===== Extracted entries

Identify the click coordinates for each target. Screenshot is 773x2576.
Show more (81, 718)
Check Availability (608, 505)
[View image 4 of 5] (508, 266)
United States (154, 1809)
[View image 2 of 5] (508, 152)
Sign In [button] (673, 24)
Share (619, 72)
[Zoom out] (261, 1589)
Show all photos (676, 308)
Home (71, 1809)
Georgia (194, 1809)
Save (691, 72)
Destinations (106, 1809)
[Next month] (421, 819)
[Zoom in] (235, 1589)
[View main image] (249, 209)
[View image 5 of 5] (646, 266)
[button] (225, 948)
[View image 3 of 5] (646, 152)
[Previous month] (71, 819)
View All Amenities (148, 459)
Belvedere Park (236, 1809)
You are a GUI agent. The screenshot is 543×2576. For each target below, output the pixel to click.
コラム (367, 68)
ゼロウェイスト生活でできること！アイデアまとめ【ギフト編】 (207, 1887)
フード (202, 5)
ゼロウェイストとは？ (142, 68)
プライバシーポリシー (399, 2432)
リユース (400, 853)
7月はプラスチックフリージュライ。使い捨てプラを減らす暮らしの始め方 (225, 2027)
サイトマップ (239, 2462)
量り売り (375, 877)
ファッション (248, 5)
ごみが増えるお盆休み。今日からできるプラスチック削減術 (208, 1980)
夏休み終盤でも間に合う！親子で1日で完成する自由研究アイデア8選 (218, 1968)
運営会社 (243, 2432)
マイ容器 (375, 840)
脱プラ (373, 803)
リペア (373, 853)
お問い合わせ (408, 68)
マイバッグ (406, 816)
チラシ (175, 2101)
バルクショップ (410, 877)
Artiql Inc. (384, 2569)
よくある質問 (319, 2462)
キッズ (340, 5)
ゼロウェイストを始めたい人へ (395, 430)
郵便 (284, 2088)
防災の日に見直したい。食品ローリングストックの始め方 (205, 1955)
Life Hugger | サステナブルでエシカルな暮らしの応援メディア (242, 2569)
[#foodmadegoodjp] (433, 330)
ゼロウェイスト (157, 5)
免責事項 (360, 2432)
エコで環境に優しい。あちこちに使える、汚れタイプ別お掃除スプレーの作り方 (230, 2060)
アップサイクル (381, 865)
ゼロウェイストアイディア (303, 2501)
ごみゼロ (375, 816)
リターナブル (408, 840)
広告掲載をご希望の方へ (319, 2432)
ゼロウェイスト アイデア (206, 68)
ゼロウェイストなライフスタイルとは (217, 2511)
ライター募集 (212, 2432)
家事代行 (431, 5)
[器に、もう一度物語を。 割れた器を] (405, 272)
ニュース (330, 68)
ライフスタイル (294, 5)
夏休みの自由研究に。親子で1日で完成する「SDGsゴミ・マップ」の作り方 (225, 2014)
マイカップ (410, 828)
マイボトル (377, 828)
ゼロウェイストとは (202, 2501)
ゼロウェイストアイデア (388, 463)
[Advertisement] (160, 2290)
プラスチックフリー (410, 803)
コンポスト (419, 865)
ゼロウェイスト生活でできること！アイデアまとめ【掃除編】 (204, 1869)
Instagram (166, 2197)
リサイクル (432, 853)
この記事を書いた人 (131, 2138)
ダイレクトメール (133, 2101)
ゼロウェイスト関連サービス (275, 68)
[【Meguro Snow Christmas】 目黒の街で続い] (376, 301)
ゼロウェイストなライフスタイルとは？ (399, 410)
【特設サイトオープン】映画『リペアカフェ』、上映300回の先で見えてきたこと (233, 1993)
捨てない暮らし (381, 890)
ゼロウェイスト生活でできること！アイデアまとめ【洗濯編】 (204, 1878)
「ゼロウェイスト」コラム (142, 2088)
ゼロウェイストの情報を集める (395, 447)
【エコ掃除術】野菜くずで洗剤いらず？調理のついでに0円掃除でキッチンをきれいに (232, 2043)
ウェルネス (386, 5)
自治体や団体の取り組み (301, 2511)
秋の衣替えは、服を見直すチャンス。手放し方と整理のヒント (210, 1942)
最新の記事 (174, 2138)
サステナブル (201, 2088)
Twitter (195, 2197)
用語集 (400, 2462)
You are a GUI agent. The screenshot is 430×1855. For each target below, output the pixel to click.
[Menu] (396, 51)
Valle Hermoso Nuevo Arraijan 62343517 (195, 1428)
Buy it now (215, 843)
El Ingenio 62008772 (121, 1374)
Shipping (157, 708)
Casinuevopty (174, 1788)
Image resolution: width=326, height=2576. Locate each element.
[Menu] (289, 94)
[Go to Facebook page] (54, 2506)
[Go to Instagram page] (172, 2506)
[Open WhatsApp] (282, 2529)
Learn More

==========

- **What to do**:
Exact duplication of all the data above is expected.

- **Answer section**:
Identify the click coordinates for each target. Screenshot is 773x2576.
Show more (81, 718)
Check Availability (608, 505)
[View image 4 of 5] (508, 266)
United States (154, 1809)
[View image 2 of 5] (508, 152)
Sign In [button] (673, 24)
Share (619, 72)
[Zoom out] (261, 1589)
Show all photos (676, 308)
Home (71, 1809)
Georgia (194, 1809)
Save (691, 72)
Destinations (106, 1809)
[Next month] (421, 819)
[Zoom in] (235, 1589)
[View main image] (249, 209)
[View image 5 of 5] (646, 266)
[button] (225, 948)
[View image 3 of 5] (646, 152)
[Previous month] (71, 819)
View All Amenities (148, 459)
Belvedere Park (236, 1809)
You are a GUI agent. The screenshot is 543×2576. For each target below, output the pixel to click.
コラム (367, 68)
ゼロウェイスト生活でできること！アイデアまとめ【ギフト編】 (207, 1887)
フード (202, 5)
ゼロウェイストとは？ (142, 68)
プライバシーポリシー (399, 2432)
リユース (400, 853)
7月はプラスチックフリージュライ。使い捨てプラを減らす暮らしの始め方 (225, 2027)
サイトマップ (239, 2462)
量り売り (375, 877)
ファッション (248, 5)
ごみが増えるお盆休み。今日からできるプラスチック削減術 (208, 1980)
夏休み終盤でも間に合う！親子で1日で完成する自由研究アイデア8選 (218, 1968)
運営会社 (243, 2432)
マイ容器 (375, 840)
脱プラ (373, 803)
リペア (373, 853)
お問い合わせ (408, 68)
マイバッグ (406, 816)
チラシ (175, 2101)
バルクショップ (410, 877)
Artiql Inc. (384, 2569)
よくある質問 (319, 2462)
キッズ (340, 5)
ゼロウェイストを始めたい人へ (395, 430)
郵便 (284, 2088)
防災の日に見直したい。食品ローリングストックの始め方 (205, 1955)
Life Hugger | サステナブルでエシカルな暮らしの応援メディア (242, 2569)
[#foodmadegoodjp] (433, 330)
ゼロウェイスト (157, 5)
免責事項 (360, 2432)
エコで環境に優しい。あちこちに使える、汚れタイプ別お掃除スプレーの作り方 (230, 2060)
アップサイクル (381, 865)
ゼロウェイストアイディア (303, 2501)
ごみゼロ (375, 816)
リターナブル (408, 840)
広告掲載をご希望の方へ (319, 2432)
ゼロウェイスト アイデア (206, 68)
ゼロウェイストなライフスタイルとは (217, 2511)
ライター募集 (212, 2432)
家事代行 (431, 5)
[器に、もう一度物語を。 割れた器を] (405, 272)
ニュース (330, 68)
ライフスタイル (294, 5)
夏休みの自由研究に。親子で1日で完成する「SDGsゴミ・マップ」の作り方 (225, 2014)
マイカップ (410, 828)
マイボトル (377, 828)
ゼロウェイストとは (202, 2501)
ゼロウェイストアイデア (388, 463)
[Advertisement] (160, 2290)
プラスチックフリー (410, 803)
コンポスト (419, 865)
ゼロウェイスト生活でできること！アイデアまとめ【掃除編】 (204, 1869)
Instagram (166, 2197)
リサイクル (432, 853)
この記事を書いた人 (131, 2138)
ダイレクトメール (133, 2101)
ゼロウェイスト関連サービス (275, 68)
[【Meguro Snow Christmas】 目黒の街で続い] (376, 301)
ゼロウェイストなライフスタイルとは？ (399, 410)
【特設サイトオープン】映画『リペアカフェ』、上映300回の先で見えてきたこと (233, 1993)
捨てない暮らし (381, 890)
ゼロウェイスト生活でできること！アイデアまとめ【洗濯編】 (204, 1878)
「ゼロウェイスト」コラム (142, 2088)
ゼロウェイストの情報を集める (395, 447)
【エコ掃除術】野菜くずで洗剤いらず？調理のついでに0円掃除でキッチンをきれいに (232, 2043)
ウェルネス (386, 5)
自治体や団体の取り組み (301, 2511)
秋の衣替えは、服を見直すチャンス。手放し方と整理のヒント (210, 1942)
最新の記事 (174, 2138)
サステナブル (201, 2088)
Twitter (195, 2197)
用語集 (400, 2462)
You are a GUI agent. The screenshot is 430×1855. For each target below, output the pixel to click.
[Menu] (396, 51)
Valle Hermoso Nuevo Arraijan 62343517 (195, 1428)
Buy it now (215, 843)
El Ingenio 62008772 (121, 1374)
Shipping (157, 708)
Casinuevopty (174, 1788)
Image resolution: width=326, height=2576. Locate each element.
[Menu] (289, 94)
[Go to Facebook page] (54, 2506)
[Go to Instagram page] (172, 2506)
[Open WhatsApp] (282, 2529)
Learn More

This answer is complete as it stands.